『元・新日本プロレス』を読んだ

『子殺し』に続くGK金沢作品。はっきり言う、素晴らしい!魂の一冊だ。
題名どおり元・新日本プロレスの選手にインタビューしている。小原道由片山明、大家剛功、栗栖正伸越中詩郎大谷晋二郎。帯に「リング上より劇的な「その後」の物語」と書いてあるが、選手時代の話も多く語られている。しかし、やはり「元・新日本プロレス」になってからの人生が壮絶に語られている。
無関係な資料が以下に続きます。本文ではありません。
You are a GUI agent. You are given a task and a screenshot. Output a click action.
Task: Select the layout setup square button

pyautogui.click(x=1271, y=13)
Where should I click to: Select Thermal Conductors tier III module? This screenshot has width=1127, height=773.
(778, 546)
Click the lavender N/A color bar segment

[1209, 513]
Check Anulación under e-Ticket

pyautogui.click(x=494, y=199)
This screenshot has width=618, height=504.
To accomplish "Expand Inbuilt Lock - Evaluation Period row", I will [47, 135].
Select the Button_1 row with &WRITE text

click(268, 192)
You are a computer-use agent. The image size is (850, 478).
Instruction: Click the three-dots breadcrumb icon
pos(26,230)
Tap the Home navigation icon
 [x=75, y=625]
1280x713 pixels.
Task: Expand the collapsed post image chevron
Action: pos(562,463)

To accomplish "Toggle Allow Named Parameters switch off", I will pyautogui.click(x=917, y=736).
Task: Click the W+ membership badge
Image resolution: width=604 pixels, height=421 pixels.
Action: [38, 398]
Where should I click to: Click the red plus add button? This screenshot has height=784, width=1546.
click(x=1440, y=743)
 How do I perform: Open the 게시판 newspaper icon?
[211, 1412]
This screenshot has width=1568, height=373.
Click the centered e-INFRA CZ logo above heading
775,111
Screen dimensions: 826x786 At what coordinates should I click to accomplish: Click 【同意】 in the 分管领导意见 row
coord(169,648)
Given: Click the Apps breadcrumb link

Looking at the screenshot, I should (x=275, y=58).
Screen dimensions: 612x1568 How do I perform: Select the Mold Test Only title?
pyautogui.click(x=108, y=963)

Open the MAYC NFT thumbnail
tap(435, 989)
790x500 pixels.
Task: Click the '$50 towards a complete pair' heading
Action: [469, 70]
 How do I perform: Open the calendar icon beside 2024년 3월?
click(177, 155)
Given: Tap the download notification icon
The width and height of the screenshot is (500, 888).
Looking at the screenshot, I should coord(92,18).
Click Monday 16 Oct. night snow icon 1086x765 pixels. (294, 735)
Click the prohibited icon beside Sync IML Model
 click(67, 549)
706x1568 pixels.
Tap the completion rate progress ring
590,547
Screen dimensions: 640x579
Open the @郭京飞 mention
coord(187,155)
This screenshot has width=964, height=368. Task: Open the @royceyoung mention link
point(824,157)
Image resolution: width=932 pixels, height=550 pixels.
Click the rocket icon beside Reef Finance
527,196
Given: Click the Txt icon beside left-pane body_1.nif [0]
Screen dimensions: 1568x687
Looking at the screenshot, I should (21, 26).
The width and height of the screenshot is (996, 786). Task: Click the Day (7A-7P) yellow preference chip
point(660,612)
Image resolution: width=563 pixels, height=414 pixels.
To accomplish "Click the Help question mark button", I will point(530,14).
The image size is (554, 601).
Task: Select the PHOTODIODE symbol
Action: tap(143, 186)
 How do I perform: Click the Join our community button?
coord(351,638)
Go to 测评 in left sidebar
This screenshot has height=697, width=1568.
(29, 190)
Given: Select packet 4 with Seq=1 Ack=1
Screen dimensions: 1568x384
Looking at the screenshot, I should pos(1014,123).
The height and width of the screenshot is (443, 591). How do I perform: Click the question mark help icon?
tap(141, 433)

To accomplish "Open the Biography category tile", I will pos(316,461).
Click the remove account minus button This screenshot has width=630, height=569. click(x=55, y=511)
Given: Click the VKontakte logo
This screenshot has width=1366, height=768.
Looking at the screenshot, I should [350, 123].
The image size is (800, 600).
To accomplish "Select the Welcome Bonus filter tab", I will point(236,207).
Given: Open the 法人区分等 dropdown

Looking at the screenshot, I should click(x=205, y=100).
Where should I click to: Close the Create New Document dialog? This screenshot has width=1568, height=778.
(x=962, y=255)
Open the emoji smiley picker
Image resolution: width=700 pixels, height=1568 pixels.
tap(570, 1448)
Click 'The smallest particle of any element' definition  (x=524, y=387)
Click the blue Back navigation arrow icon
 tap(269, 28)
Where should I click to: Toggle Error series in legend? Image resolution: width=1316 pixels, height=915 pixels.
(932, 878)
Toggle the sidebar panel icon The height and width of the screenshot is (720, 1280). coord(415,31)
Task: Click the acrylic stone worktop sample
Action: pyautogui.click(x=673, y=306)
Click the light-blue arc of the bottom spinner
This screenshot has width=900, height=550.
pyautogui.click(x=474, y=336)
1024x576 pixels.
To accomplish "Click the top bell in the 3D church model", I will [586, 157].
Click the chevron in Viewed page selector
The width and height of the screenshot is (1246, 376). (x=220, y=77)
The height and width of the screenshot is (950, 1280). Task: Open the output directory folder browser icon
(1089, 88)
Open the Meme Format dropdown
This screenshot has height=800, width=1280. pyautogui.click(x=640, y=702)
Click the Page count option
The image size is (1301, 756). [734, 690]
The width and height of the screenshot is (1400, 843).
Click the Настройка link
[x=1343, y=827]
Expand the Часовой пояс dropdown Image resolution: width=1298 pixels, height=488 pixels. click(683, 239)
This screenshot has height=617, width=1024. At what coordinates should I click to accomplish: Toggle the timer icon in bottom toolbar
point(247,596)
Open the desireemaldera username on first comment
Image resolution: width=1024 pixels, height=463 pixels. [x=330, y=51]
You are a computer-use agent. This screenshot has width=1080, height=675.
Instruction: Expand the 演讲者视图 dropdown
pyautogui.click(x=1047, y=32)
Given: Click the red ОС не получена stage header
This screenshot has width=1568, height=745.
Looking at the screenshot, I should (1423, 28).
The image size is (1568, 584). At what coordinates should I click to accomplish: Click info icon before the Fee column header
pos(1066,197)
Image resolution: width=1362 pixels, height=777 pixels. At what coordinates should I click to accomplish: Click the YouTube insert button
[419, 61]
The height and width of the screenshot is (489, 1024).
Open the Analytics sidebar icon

読み終えて、「ああ、プロレスラーって本当にすごいんだな」と思った。入門、練習、デビューともう何度もいろいろな選手のインタビューで読んだことがあるが、本当に人間離れした壮絶な世界だ。その中で生き抜いてきた選手だからこそ人生に重みがある。華やかな話だけでなく、正直なリング上、リング裏、生活の話も書かれているが、そこまで知ることでより一層プロレスラーとしての生き様が見えてくる。小原の道場最強伝説の真相、それからの生活と今の生活が本人の口から直接聞けるなんて思わなかった。大谷のプロレスへの情熱、片山の今、越中の全日本から新日本、フリーの流浪の人生、栗栖正伸のプロレスラーとしての矜持、大矢の新日本魂と片山との友情―元・新日本プロレスの選手を書いているが、悲壮感や感傷に浸る書き方ではなく、選手とGK金沢の真剣な語り合いから生まれた心の芯から熱くなれる素直な書き方だった。
『子殺し』を読んだときに「こういうプロレス本が読みたかった!」と思ったが、今作も同じ思いになった。プロレスラーへの敬意と真剣な思いが伝わってくる。